The working class has been left entirely defenseless as its past gains have been eliminated. Ford and the rest of the auto industry have relied on the collaboration of the UAW and the Canadian Auto Workers in pushing through the required cost cutting. The trade union bureaucracies in the US and in Canada have collaborated with management in imposing cuts, and have taken no steps to oppose the massive assault on auto jobs. Bill Ford said on Monday that Ford would seek to carry out the cuts “with the full collaboration of our union partners,” with a justified confidence that this would be possible.
In response to the announcement of 30,000 job cuts, the UAW issued a statement announcing that the news is “extremely disappointing and devastating” for Ford workers. However, the union did not give any indications that it would seriously oppose the cuts in any way, let alone call a strike to prevent the measures.

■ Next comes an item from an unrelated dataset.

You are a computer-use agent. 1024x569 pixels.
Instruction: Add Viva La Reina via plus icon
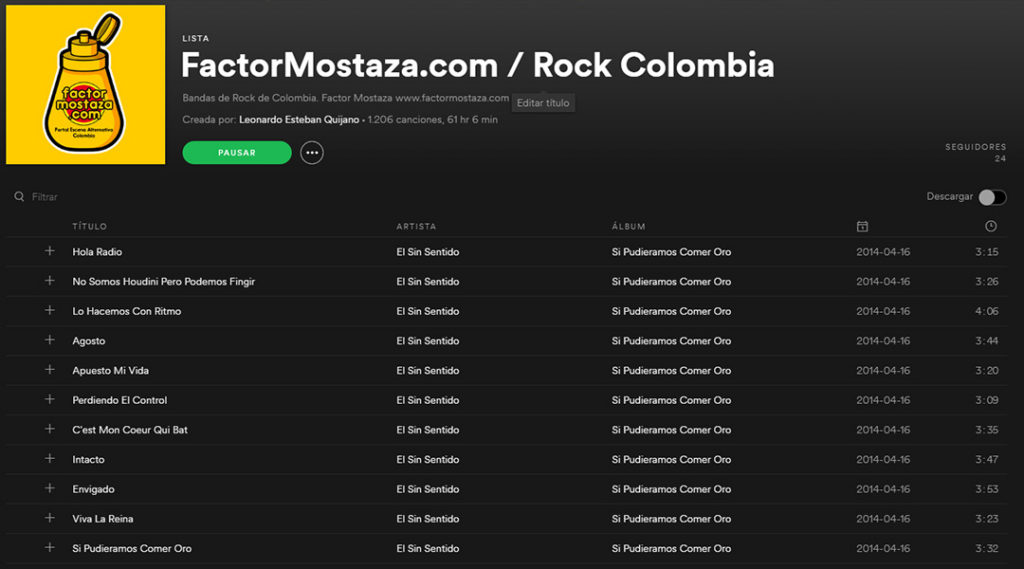50,518
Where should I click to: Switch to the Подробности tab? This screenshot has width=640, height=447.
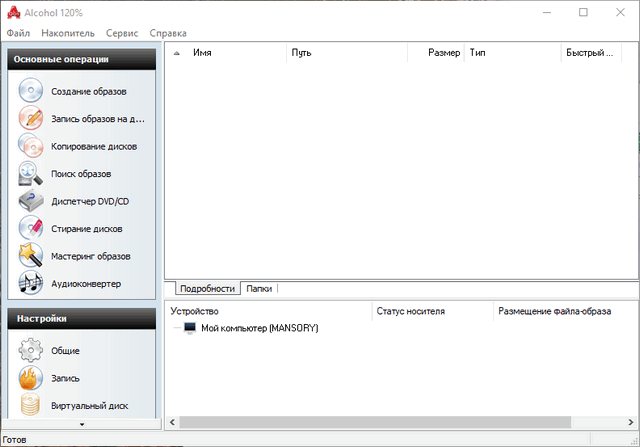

The union bureaucracy has pursued a policy of increasingly close collaboration with management over the past quarter century. The unions have sought to channel the anger of US workers behind chauvinist attacks on foreign workers while attempting to keep them tied to the Democratic Party, which has helped oversee the deterioration of living standards. For her part, Democratic Michigan Governor Jennifer Granholm declared her support for Ford’s new plan, calling the cuts “tough business decisions” that “will help the company regain its financial footing so it can continue to be an industry leader.”
The feasibility of Ford’s strategy of relying on the UAW was called into question, however, last November. Ford workers nearly voted down the measure imposing new health care and pension concessions, even though the concessions were supported by the union bureaucracy. If the combined efforts of the unions and management are not able to push through cost cuts, then more extreme measures may be used, including bankruptcy.

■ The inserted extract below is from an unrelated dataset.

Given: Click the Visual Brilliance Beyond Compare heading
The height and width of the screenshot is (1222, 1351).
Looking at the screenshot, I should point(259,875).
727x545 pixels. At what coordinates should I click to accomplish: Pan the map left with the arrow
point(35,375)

The inability of the unions to oppose the attack on auto jobs lies ultimately in their nationalist orientation and their defense of the capitalist system, in which all of the decisions on jobs and wages are ultimately decided by the profit interests of giant corporations.
The defense of the social conditions of workers in the US, Canada and internationally requires the mobilization of the international working class for the defense of their common class interests and on the basis of a socialist program, in which human needs are placed above private profit. This includes protecting the jobs, living standards and communities of workers and their families by taking the auto industry out of the hands of the billionaire investors and wealthy executives and transforming it into a publicly owned and democratically controlled enterprise.